Task requirements - Give the rows below as a JSON list of strings, with one string per line and blank lines omitted.

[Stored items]

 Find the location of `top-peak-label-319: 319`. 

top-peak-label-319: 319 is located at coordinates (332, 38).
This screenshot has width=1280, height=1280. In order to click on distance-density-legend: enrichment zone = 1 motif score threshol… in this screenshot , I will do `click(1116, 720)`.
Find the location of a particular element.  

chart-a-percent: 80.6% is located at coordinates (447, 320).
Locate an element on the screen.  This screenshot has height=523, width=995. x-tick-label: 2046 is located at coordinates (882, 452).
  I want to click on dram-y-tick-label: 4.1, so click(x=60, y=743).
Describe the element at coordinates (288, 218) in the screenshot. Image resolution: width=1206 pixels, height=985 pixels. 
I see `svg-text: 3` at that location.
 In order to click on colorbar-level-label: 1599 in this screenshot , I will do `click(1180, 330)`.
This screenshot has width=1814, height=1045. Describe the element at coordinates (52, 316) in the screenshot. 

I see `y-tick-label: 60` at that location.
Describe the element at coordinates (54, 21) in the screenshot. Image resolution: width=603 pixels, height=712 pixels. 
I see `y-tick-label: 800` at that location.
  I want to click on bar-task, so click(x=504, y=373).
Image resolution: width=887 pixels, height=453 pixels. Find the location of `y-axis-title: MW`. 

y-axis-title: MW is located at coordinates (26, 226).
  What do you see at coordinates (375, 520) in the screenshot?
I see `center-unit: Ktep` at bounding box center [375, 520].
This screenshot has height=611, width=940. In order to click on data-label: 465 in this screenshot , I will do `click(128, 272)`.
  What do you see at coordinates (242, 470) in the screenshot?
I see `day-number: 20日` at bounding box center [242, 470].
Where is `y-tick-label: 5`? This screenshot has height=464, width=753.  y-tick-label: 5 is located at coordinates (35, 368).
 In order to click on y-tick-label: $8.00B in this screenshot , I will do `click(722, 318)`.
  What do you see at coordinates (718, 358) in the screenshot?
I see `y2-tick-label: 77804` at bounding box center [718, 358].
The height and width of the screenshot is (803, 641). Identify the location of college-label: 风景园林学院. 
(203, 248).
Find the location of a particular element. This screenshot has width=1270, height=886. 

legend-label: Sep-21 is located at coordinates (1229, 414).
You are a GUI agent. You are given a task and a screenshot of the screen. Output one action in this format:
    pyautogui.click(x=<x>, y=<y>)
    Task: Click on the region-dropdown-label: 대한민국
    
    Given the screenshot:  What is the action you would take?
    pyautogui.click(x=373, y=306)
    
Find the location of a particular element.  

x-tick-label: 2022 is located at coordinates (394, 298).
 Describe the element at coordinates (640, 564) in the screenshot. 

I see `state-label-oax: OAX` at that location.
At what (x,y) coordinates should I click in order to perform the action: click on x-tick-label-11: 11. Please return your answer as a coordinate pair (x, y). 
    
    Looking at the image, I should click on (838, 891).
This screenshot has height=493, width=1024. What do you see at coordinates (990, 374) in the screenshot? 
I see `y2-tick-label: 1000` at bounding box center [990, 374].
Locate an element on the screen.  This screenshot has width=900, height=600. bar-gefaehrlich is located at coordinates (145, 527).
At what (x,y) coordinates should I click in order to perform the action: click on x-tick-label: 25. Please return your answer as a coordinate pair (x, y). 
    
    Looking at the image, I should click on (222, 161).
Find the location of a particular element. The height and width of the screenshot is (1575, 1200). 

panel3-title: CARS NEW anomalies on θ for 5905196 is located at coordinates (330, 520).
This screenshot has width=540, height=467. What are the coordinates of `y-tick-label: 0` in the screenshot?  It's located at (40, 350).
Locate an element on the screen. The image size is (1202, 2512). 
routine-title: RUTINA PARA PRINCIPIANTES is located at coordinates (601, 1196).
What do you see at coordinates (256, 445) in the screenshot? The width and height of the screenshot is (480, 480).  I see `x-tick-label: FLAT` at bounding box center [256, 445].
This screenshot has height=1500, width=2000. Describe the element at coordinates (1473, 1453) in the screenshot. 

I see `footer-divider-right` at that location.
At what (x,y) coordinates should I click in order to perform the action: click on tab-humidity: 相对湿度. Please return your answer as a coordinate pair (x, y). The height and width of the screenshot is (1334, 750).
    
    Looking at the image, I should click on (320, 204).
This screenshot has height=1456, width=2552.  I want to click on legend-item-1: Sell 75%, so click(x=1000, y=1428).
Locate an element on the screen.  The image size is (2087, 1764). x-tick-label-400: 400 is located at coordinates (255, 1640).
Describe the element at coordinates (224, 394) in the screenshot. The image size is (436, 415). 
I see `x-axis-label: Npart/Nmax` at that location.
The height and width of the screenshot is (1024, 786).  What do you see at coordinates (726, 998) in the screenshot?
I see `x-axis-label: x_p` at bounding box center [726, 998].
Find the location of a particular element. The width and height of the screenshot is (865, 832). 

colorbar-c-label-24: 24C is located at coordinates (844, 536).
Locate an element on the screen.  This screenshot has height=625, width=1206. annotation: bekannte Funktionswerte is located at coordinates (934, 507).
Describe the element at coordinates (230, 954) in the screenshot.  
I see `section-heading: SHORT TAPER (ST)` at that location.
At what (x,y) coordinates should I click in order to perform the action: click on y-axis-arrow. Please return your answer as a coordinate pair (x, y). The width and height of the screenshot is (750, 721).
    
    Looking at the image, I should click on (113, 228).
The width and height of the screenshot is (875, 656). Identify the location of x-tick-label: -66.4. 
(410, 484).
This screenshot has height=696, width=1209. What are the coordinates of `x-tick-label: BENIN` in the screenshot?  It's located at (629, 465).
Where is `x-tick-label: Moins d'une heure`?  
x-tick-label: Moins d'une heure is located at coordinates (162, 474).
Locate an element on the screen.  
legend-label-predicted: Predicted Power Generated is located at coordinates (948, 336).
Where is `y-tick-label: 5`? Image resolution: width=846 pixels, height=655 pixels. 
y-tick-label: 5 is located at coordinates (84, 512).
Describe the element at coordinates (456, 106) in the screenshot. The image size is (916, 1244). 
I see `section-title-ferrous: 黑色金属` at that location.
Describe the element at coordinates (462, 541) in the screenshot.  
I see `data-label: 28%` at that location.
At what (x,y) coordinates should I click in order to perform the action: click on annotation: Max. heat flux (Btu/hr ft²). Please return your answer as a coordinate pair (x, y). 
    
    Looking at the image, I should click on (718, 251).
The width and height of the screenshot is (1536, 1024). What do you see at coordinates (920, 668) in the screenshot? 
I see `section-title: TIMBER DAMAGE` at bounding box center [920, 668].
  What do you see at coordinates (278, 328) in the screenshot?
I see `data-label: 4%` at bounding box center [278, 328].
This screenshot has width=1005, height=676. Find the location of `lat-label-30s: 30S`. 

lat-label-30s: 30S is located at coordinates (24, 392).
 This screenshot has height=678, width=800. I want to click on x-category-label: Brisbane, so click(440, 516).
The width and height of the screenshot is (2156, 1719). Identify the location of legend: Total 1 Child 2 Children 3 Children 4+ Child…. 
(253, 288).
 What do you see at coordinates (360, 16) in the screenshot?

Output below -
[
  " Find the location of `top-peak-label-319: 319`. ",
  "top-peak-label-319: 319 is located at coordinates (332, 38).",
  "This screenshot has width=1280, height=1280. In order to click on distance-density-legend: enrichment zone = 1 motif score threshol… in this screenshot , I will do `click(1116, 720)`.",
  "Find the location of a particular element.  ",
  "chart-a-percent: 80.6% is located at coordinates (447, 320).",
  "Locate an element on the screen.  This screenshot has height=523, width=995. x-tick-label: 2046 is located at coordinates (882, 452).",
  "  I want to click on dram-y-tick-label: 4.1, so click(x=60, y=743).",
  "Describe the element at coordinates (288, 218) in the screenshot. Image resolution: width=1206 pixels, height=985 pixels. ",
  "I see `svg-text: 3` at that location.",
  " In order to click on colorbar-level-label: 1599 in this screenshot , I will do `click(1180, 330)`.",
  "This screenshot has width=1814, height=1045. Describe the element at coordinates (52, 316) in the screenshot. ",
  "I see `y-tick-label: 60` at that location.",
  "Describe the element at coordinates (54, 21) in the screenshot. Image resolution: width=603 pixels, height=712 pixels. ",
  "I see `y-tick-label: 800` at that location.",
  "  I want to click on bar-task, so click(x=504, y=373).",
  "Image resolution: width=887 pixels, height=453 pixels. Find the location of `y-axis-title: MW`. ",
  "y-axis-title: MW is located at coordinates (26, 226).",
  "  What do you see at coordinates (375, 520) in the screenshot?",
  "I see `center-unit: Ktep` at bounding box center [375, 520].",
  "This screenshot has height=611, width=940. In order to click on data-label: 465 in this screenshot , I will do `click(128, 272)`.",
  "  What do you see at coordinates (242, 470) in the screenshot?",
  "I see `day-number: 20日` at bounding box center [242, 470].",
  "Where is `y-tick-label: 5`? This screenshot has height=464, width=753.  y-tick-label: 5 is located at coordinates (35, 368).",
  " In order to click on y-tick-label: $8.00B in this screenshot , I will do `click(722, 318)`.",
  "  What do you see at coordinates (718, 358) in the screenshot?",
  "I see `y2-tick-label: 77804` at bounding box center [718, 358].",
  "The height and width of the screenshot is (803, 641). Identify the location of college-label: 风景园林学院. ",
  "(203, 248).",
  "Find the location of a particular element. This screenshot has width=1270, height=886. ",
  "legend-label: Sep-21 is located at coordinates (1229, 414).",
  "You are a GUI agent. You are given a task and a screenshot of the screen. Output one action in this format:",
  "    pyautogui.click(x=<x>, y=<y>)",
  "    Task: Click on the region-dropdown-label: 대한민국",
  "    Given the screenshot:  What is the action you would take?",
  "    pyautogui.click(x=373, y=306)",
  "Find the location of a particular element.  ",
  "x-tick-label: 2022 is located at coordinates (394, 298).",
  " Describe the element at coordinates (640, 564) in the screenshot. ",
  "I see `state-label-oax: OAX` at that location.",
  "At what (x,y) coordinates should I click in order to perform the action: click on x-tick-label-11: 11. Please return your answer as a coordinate pair (x, y). ",
  "    Looking at the image, I should click on (838, 891).",
  "This screenshot has height=493, width=1024. What do you see at coordinates (990, 374) in the screenshot? ",
  "I see `y2-tick-label: 1000` at bounding box center [990, 374].",
  "Locate an element on the screen.  This screenshot has width=900, height=600. bar-gefaehrlich is located at coordinates (145, 527).",
  "At what (x,y) coordinates should I click in order to perform the action: click on x-tick-label: 25. Please return your answer as a coordinate pair (x, y). ",
  "    Looking at the image, I should click on (222, 161).",
  "Find the location of a particular element. The height and width of the screenshot is (1575, 1200). ",
  "panel3-title: CARS NEW anomalies on θ for 5905196 is located at coordinates (330, 520).",
  "This screenshot has width=540, height=467. What are the coordinates of `y-tick-label: 0` in the screenshot?  It's located at (40, 350).",
  "Locate an element on the screen. The image size is (1202, 2512). ",
  "routine-title: RUTINA PARA PRINCIPIANTES is located at coordinates (601, 1196).",
  "What do you see at coordinates (256, 445) in the screenshot? The width and height of the screenshot is (480, 480).  I see `x-tick-label: FLAT` at bounding box center [256, 445].",
  "This screenshot has height=1500, width=2000. Describe the element at coordinates (1473, 1453) in the screenshot. ",
  "I see `footer-divider-right` at that location.",
  "At what (x,y) coordinates should I click in order to perform the action: click on tab-humidity: 相对湿度. Please return your answer as a coordinate pair (x, y). The height and width of the screenshot is (1334, 750).",
  "    Looking at the image, I should click on (320, 204).",
  "This screenshot has height=1456, width=2552.  I want to click on legend-item-1: Sell 75%, so click(x=1000, y=1428).",
  "Locate an element on the screen.  The image size is (2087, 1764). x-tick-label-400: 400 is located at coordinates (255, 1640).",
  "Describe the element at coordinates (224, 394) in the screenshot. The image size is (436, 415). ",
  "I see `x-axis-label: Npart/Nmax` at that location.",
  "The height and width of the screenshot is (1024, 786).  What do you see at coordinates (726, 998) in the screenshot?",
  "I see `x-axis-label: x_p` at bounding box center [726, 998].",
  "Find the location of a particular element. The width and height of the screenshot is (865, 832). ",
  "colorbar-c-label-24: 24C is located at coordinates (844, 536).",
  "Locate an element on the screen.  This screenshot has height=625, width=1206. annotation: bekannte Funktionswerte is located at coordinates (934, 507).",
  "Describe the element at coordinates (230, 954) in the screenshot.  ",
  "I see `section-heading: SHORT TAPER (ST)` at that location.",
  "At what (x,y) coordinates should I click in order to perform the action: click on y-axis-arrow. Please return your answer as a coordinate pair (x, y). The width and height of the screenshot is (750, 721).",
  "    Looking at the image, I should click on (113, 228).",
  "The width and height of the screenshot is (875, 656). Identify the location of x-tick-label: -66.4. ",
  "(410, 484).",
  "This screenshot has height=696, width=1209. What are the coordinates of `x-tick-label: BENIN` in the screenshot?  It's located at (629, 465).",
  "Where is `x-tick-label: Moins d'une heure`?  ",
  "x-tick-label: Moins d'une heure is located at coordinates (162, 474).",
  "Locate an element on the screen.  ",
  "legend-label-predicted: Predicted Power Generated is located at coordinates (948, 336).",
  "Where is `y-tick-label: 5`? Image resolution: width=846 pixels, height=655 pixels. ",
  "y-tick-label: 5 is located at coordinates (84, 512).",
  "Describe the element at coordinates (456, 106) in the screenshot. The image size is (916, 1244). ",
  "I see `section-title-ferrous: 黑色金属` at that location.",
  "Describe the element at coordinates (462, 541) in the screenshot.  ",
  "I see `data-label: 28%` at that location.",
  "At what (x,y) coordinates should I click in order to perform the action: click on annotation: Max. heat flux (Btu/hr ft²). Please return your answer as a coordinate pair (x, y). ",
  "    Looking at the image, I should click on (718, 251).",
  "The width and height of the screenshot is (1536, 1024). What do you see at coordinates (920, 668) in the screenshot? ",
  "I see `section-title: TIMBER DAMAGE` at bounding box center [920, 668].",
  "  What do you see at coordinates (278, 328) in the screenshot?",
  "I see `data-label: 4%` at bounding box center [278, 328].",
  "This screenshot has width=1005, height=676. Find the location of `lat-label-30s: 30S`. ",
  "lat-label-30s: 30S is located at coordinates (24, 392).",
  " This screenshot has height=678, width=800. I want to click on x-category-label: Brisbane, so click(440, 516).",
  "The width and height of the screenshot is (2156, 1719). Identify the location of legend: Total 1 Child 2 Children 3 Children 4+ Child…. ",
  "(253, 288).",
  " What do you see at coordinates (360, 16) in the screenshot?"
]